> _Task prompt_
Among the lines below, a stretch begins at the one with "You are a GUI" and ends at the one with "Image resolution: width=1456". Repeat that stretch exactly, ends included.

> _Records shown_
- Opening Delimiter -

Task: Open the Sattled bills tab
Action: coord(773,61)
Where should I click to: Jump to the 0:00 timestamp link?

- Closing Delimiter -
- Opening Delimiter -

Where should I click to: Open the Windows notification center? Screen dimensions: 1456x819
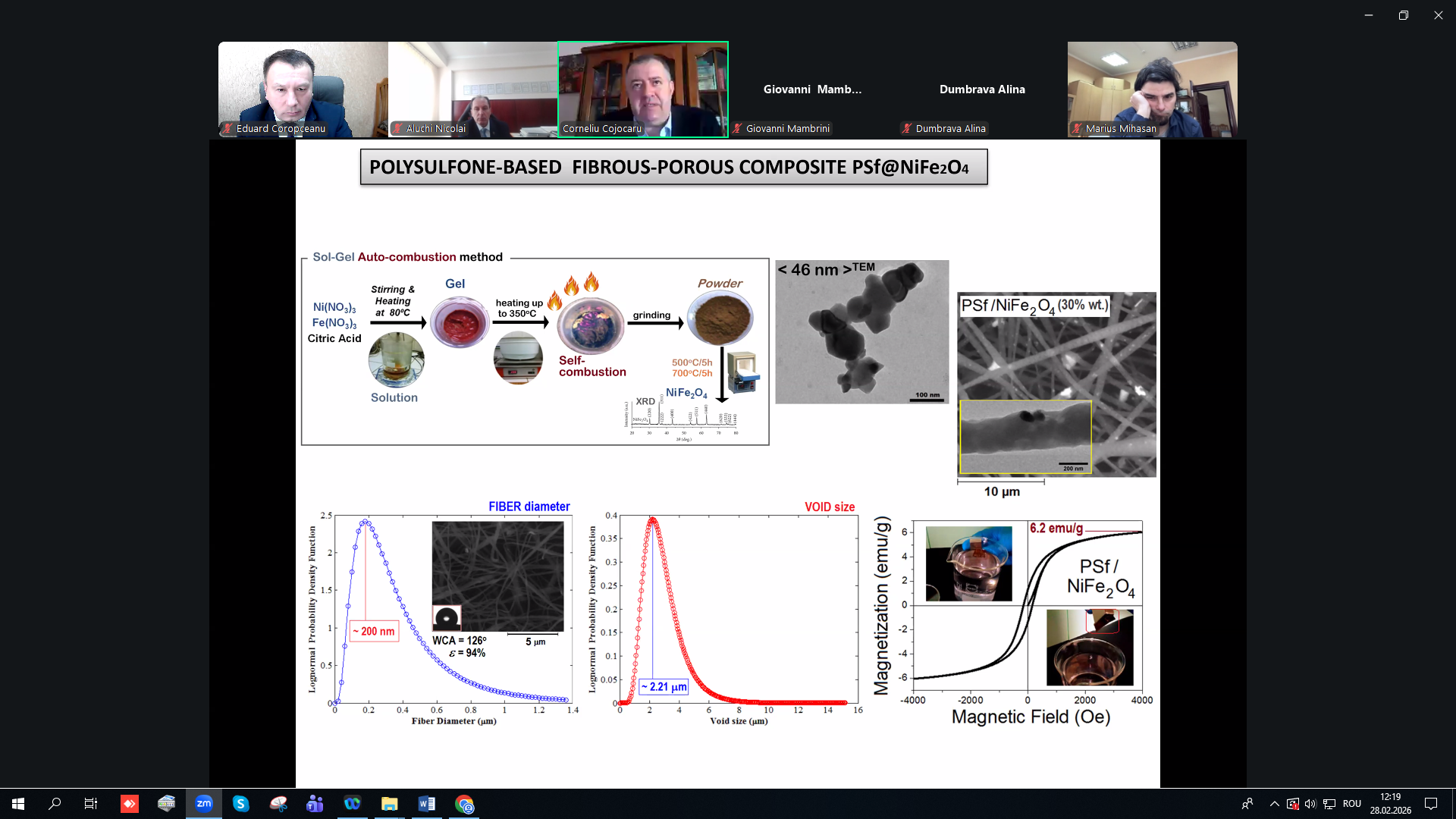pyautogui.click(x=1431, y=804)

- Closing Delimiter -
- Opening Delimiter -

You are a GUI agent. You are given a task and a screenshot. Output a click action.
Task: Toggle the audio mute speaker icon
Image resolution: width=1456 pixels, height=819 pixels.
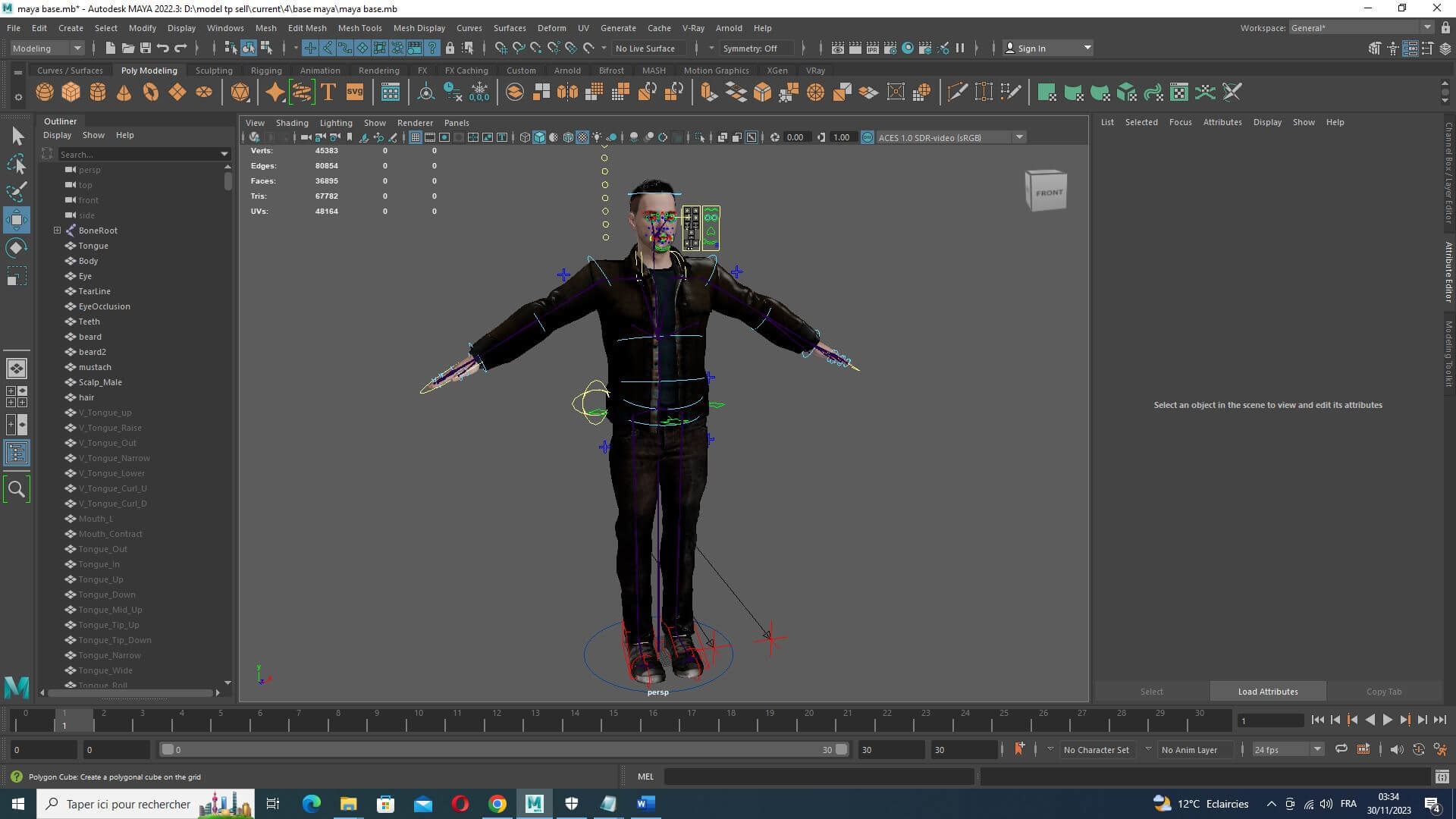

- Closing Delimiter -

> _Written answer_
You are a GUI agent. You are given a task and a screenshot. Output a click action.
Task: Toggle the audio mute speaker icon
Image resolution: width=1456 pixels, height=819 pixels.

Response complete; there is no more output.